Contains media mentions of events, only available in V2.

  • V2: Date format YYYY-MM-DD-HH-MM-SS, updates every 15 minutes

Key columns:

  • GLOBALEVENTID: Global event ID
  • MentionTimeDate: When the event was mentioned
  • MentionSourceName: Source name
  • MentionDocTone: Sentiment of mention
  • Confidence: Confidence score

Common Use Cases

1. Analyze Events by Country

python
import pandas as pd

# Query data
df = pd.read_csv('EVENT_V2_20210101000000_20210102000000.csv')

# Filter by country
china_events = df[df['Actor1CountryCode'] == 'CHN']
print(f"Found {len(china_events)} events in China")
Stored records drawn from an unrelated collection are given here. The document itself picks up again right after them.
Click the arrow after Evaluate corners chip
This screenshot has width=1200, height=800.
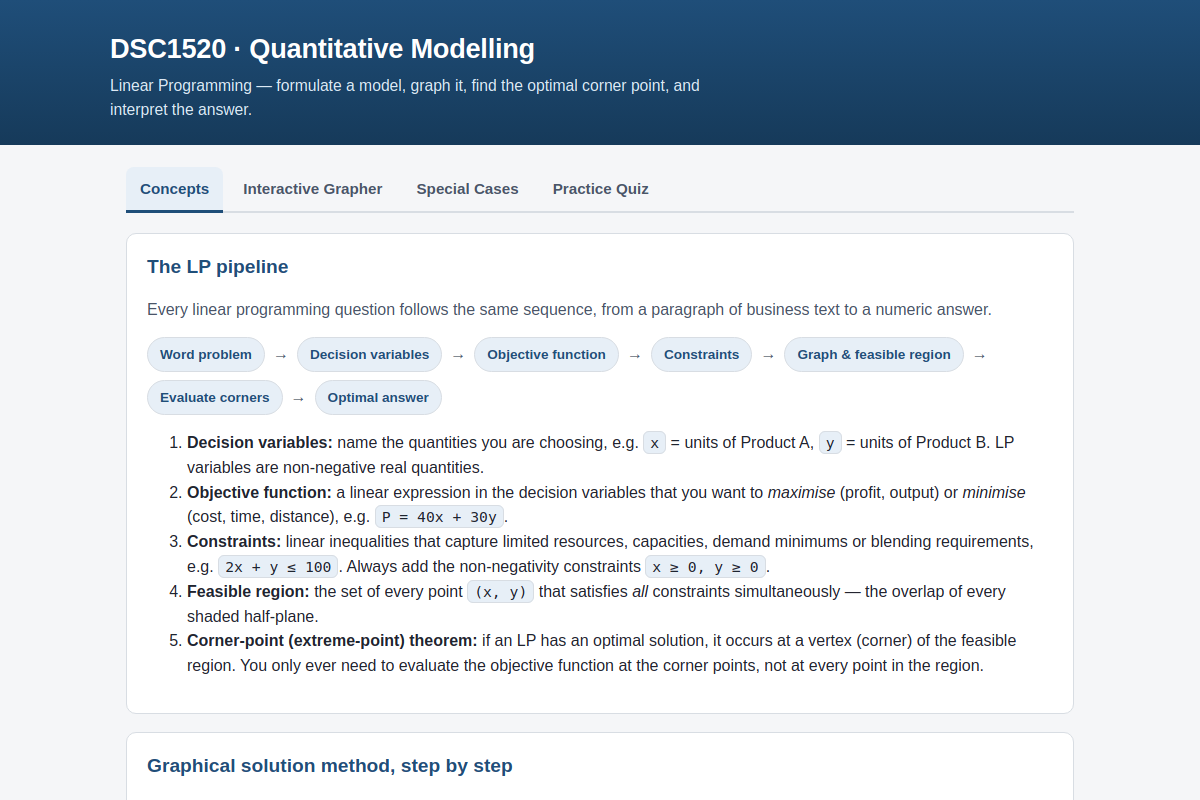299,399
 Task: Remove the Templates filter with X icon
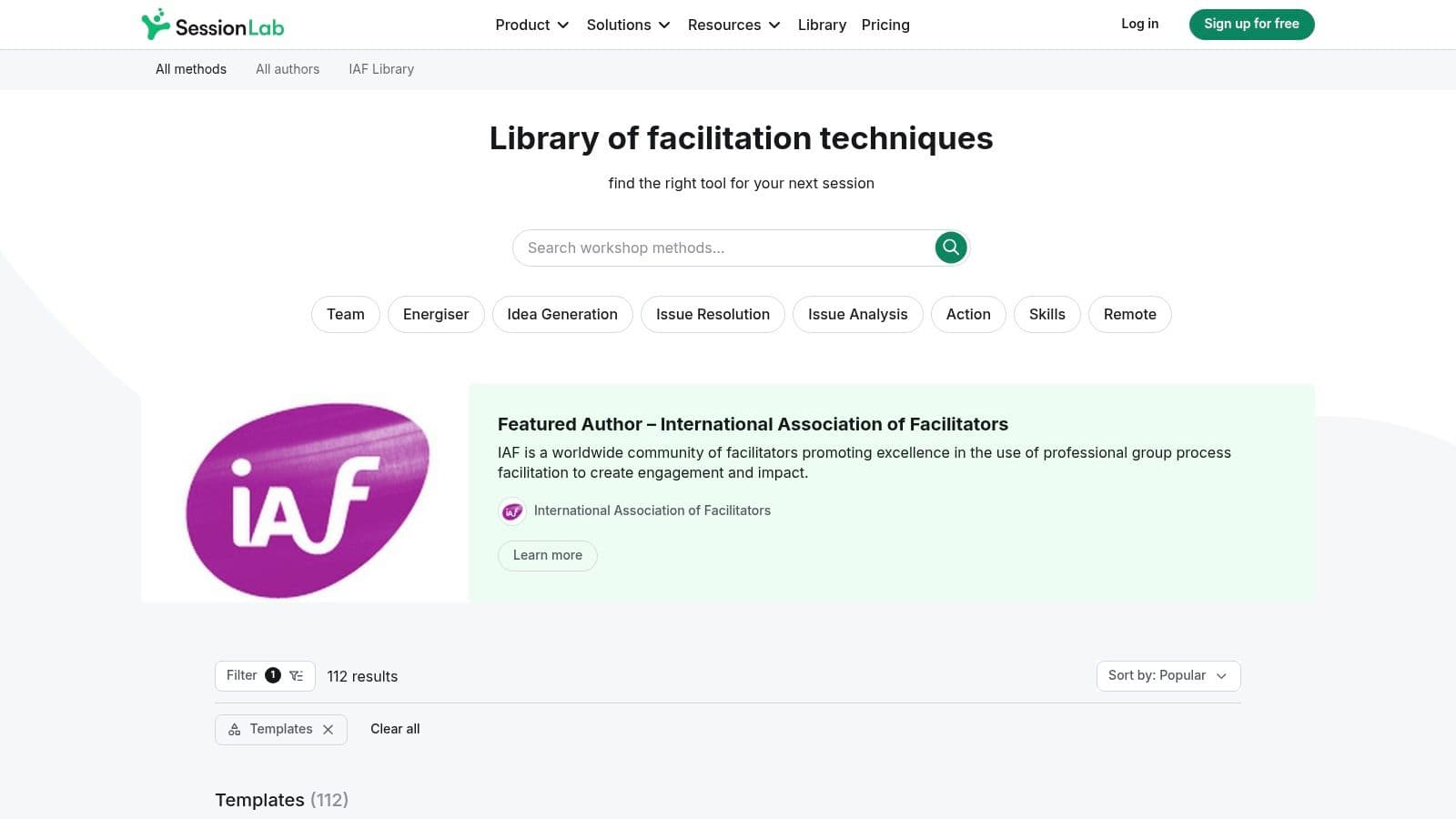click(x=329, y=730)
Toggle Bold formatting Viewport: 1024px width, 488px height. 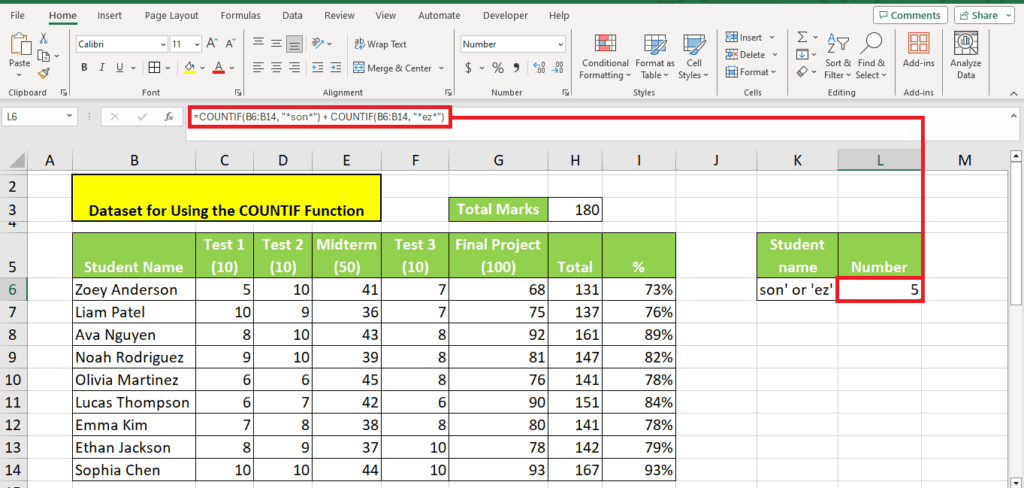pyautogui.click(x=85, y=68)
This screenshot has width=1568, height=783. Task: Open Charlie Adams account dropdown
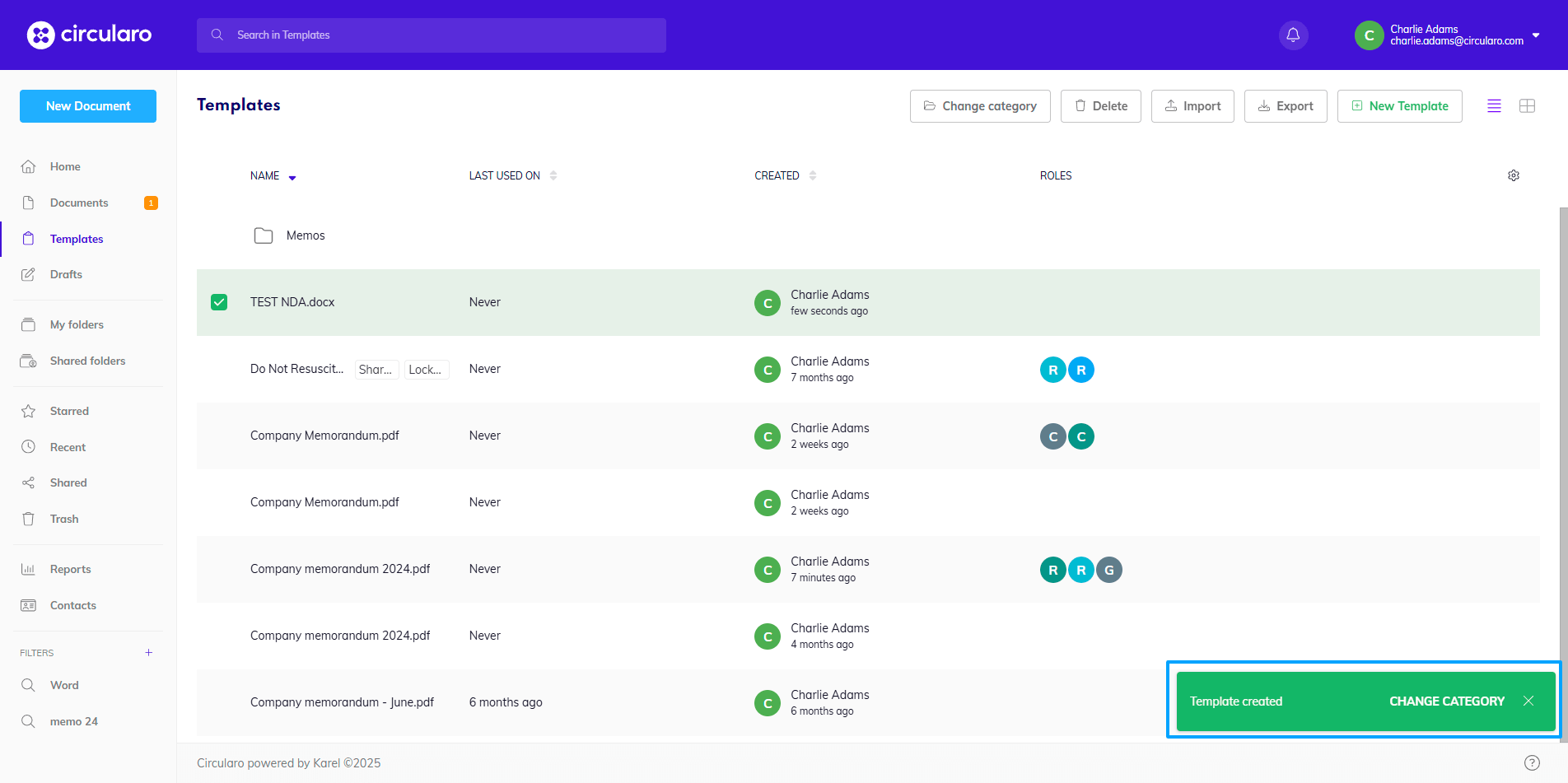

2. Extract Top Themes from GKG

python
import pandas as pd
from collections import Counter

# Query data
df = pd.read_csv('GKG_V2_20210101000000_20210102000000.csv')

# Extract themes
all_themes = []
for themes in df['V2ENHANCEDTHEMES'].dropna():
    all_themes.extend(themes.split(';'))

# Count themes
theme_counts = Counter(all_themes)
print("Top 10 themes:")
for theme, count in theme_counts.most_common(10):
    print(f"  {theme}: {count}")

3. Analyze Sentiment Trends

python
import pandas as pd
import matplotlib.pyplot as plt

# Query data
df = pd.read_csv('EVENT_V2_20210101000000_20210102000000.csv')

# Convert date
df['date'] = pd.to_datetime(df['SQLDATE'], format='%Y%m%d')

# Group by date and calculate average tone
daily_tone = df.groupby('date')['AvgTone'].mean()

# Plot
plt.figure(figsize=(12, 6))
daily_tone.plot()
plt.title('Average Sentiment Over Time')
plt.xlabel('Date')
plt.ylabel('Average Tone')
plt.show()

Tips and Best Practices

  1. Date Formats: Always use the correct date format for the version (V1: YYYY-MM-DD, V2: YYYY-MM-DD-HH-MM-SS)
  2. Query Range: Keep date ranges reasonable to avoid long download times
  3. Output Format: Use JSON for programmatic processing, CSV for data analysis
  4. Full-Text Download: Download times vary based on URL count and network speed
  5. Error Handling: The CLI will report failed URLs during full-text download
  6. File Size: GDELT databases are large; be mindful of disk space

Troubleshooting

Download fails or takes too long

  • Check internet connection
  • Reduce date range
  • Some URLs may be inaccessible or have anti-scraping measures

No results found

  • Verify date format matches version
  • Check if data exists for the date range
  • Try a different date range

Full-text download fails

  • Some websites block automated downloads
  • Try again later or use Internet Archive fallback (built-in)
  • Check failed URL list in output

Additional Resources

Help

For CLI help:

bash
newsfeed --help
python -m newsfeed --help